In severe contrast we listened to a reading from Leviticus, to the story of Moses slaughtering rams, making burnt offering and gathering up the blood to use it as follows: The First ram had its Blood poured out around about and Upon the Altar. The 2nd Ram had the Blood applied to Aaron’s right ear, thumb, toe. Then blood was applied to Aaron' sons as well. A messy business and brutal.

The Cannon rolled on in his pinched Received Pronunciation and rather prissy delivery, I did wonder how, step by step, we have evolved from that atavistic rather brutal faith where priests would be up to their elbows in warm blood, to the now vitiated, staid ceremonial of embroidered vestments and incense that we were observing.

Mind you, there was plenty of emotional bloodletting going on behind the scenes where reputations were being slaughtered instead of animals. Possibly not much more civilised after all.
But here, in this vast, famous, ancient church they could only summon up about 15 or so celebrants, half of whom were basically tourists. No doubt there would be queueing if the blood was to flow publically. For me, the service was aesthetically attractive, but spiritually suffocated and dead. 

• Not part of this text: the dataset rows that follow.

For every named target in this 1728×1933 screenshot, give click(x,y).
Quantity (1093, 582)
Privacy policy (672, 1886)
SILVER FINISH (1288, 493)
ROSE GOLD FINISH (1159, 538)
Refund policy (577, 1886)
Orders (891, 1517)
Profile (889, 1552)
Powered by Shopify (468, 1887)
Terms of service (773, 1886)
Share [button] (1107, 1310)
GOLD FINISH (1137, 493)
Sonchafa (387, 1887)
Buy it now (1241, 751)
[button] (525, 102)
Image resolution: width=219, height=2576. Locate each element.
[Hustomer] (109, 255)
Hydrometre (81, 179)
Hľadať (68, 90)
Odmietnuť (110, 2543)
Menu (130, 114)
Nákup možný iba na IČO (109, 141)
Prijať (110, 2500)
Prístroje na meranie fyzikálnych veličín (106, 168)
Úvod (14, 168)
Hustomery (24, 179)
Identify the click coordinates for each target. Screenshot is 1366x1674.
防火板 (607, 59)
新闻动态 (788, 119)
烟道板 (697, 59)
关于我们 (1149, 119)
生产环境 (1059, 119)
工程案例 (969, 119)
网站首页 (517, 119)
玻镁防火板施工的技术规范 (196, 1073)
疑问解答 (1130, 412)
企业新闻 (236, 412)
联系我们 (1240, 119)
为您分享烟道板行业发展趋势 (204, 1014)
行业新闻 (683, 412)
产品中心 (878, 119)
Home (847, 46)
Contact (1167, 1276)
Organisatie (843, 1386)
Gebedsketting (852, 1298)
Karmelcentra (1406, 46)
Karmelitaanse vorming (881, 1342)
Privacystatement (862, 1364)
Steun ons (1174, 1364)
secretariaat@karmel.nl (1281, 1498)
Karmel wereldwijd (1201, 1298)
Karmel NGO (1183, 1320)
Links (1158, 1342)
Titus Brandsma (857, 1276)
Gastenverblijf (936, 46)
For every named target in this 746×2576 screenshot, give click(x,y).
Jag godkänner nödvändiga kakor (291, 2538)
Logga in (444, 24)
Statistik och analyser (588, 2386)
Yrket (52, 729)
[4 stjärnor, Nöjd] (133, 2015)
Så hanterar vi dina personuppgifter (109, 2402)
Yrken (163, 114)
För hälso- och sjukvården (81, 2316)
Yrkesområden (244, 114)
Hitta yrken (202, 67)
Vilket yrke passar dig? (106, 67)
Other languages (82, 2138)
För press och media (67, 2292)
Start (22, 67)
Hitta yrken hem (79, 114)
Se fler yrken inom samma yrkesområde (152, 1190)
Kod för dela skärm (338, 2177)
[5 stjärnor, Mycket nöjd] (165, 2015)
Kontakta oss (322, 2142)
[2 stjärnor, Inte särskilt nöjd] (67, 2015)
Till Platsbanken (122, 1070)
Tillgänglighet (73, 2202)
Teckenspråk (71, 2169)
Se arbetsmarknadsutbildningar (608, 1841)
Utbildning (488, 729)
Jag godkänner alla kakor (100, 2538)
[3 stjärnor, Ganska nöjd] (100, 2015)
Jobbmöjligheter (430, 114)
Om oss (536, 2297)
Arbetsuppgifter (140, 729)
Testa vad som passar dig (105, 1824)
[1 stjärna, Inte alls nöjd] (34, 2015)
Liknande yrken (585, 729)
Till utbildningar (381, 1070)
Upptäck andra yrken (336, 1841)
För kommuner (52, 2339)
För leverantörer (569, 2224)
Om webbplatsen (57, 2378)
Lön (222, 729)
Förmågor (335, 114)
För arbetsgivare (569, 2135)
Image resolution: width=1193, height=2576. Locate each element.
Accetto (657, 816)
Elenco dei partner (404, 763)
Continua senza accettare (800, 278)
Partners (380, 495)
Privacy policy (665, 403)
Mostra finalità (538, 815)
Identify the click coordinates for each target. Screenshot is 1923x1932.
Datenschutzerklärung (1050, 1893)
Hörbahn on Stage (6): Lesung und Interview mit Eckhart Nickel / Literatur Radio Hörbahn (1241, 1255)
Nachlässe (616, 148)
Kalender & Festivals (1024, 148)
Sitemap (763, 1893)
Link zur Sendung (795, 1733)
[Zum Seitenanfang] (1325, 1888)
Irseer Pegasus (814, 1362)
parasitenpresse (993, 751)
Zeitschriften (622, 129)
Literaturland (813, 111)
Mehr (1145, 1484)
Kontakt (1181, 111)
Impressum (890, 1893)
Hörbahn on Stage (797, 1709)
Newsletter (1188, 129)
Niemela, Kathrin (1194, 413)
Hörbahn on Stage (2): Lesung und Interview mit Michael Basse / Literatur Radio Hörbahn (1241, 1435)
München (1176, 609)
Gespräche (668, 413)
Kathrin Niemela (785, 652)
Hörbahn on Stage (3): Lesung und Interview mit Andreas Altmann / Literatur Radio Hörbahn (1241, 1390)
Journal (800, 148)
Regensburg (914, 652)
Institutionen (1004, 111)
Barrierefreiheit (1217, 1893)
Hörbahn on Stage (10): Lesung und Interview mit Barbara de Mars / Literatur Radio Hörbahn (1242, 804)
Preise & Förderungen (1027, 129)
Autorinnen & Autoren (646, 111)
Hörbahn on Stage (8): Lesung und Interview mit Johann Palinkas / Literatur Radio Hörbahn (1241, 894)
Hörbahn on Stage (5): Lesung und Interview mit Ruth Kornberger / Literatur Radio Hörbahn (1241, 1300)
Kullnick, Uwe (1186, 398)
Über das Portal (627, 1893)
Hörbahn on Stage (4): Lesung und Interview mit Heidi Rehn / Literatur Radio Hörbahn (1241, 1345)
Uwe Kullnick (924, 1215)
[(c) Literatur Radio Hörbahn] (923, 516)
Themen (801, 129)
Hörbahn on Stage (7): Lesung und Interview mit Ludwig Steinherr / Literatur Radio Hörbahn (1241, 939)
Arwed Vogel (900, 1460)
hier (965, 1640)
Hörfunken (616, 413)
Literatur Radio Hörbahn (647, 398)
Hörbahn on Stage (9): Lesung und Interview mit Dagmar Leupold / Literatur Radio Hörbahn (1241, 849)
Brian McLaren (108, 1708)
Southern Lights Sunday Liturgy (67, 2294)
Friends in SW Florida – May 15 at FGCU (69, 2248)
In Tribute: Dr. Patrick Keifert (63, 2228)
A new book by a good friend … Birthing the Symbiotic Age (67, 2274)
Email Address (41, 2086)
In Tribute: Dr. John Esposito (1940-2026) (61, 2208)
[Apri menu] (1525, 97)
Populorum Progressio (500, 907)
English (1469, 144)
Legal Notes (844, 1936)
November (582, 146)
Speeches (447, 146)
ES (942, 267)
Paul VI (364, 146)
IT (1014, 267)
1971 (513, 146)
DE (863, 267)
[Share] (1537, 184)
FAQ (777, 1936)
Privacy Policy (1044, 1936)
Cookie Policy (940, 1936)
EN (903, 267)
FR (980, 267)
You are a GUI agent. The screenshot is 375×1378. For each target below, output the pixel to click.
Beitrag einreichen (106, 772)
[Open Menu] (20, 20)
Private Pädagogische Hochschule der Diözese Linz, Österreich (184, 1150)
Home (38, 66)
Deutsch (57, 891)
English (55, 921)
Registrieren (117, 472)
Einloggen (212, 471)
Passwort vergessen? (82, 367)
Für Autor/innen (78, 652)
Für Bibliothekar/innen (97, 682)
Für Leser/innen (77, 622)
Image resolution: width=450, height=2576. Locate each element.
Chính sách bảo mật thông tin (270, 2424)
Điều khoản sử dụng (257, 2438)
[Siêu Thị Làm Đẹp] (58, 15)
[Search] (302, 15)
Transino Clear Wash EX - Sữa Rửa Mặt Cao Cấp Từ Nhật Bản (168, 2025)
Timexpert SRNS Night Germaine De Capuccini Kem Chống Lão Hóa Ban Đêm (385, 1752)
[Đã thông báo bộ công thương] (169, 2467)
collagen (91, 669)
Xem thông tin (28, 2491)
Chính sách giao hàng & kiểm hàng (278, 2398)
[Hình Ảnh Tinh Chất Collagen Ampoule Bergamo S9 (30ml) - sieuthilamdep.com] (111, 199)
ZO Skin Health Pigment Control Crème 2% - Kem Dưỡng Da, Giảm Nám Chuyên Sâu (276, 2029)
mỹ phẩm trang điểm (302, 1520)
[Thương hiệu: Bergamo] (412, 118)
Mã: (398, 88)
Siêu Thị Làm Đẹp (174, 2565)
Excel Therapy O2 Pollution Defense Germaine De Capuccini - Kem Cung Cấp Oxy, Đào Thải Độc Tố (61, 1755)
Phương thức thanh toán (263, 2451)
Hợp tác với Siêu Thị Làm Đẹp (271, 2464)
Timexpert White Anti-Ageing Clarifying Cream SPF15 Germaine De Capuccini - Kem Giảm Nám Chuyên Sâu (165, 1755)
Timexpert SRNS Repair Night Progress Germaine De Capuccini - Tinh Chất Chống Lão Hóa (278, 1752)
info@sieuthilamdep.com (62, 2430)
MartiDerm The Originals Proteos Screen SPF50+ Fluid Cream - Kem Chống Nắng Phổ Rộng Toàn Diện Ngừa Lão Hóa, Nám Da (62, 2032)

On another visit to the Cathedral, many years later, Jane and I took the tour of the roof spaces. It was terrific to spy the church from such different vantage points, both its main interior space and the outside, where we were high up with close views of the towers and could see miles over the plane below the Cathedral hill. The most impressive aspects though were to walk through the interior roof spaces where traces of the construction methods were evident. It felt like walking through a vast timber ship. Many of those original timbers from 900 years ago remained in good condition. It has as its website says, been shaken by earthquakes and struck by lightening; but it stands almost in spite of nature and the conflicts of men.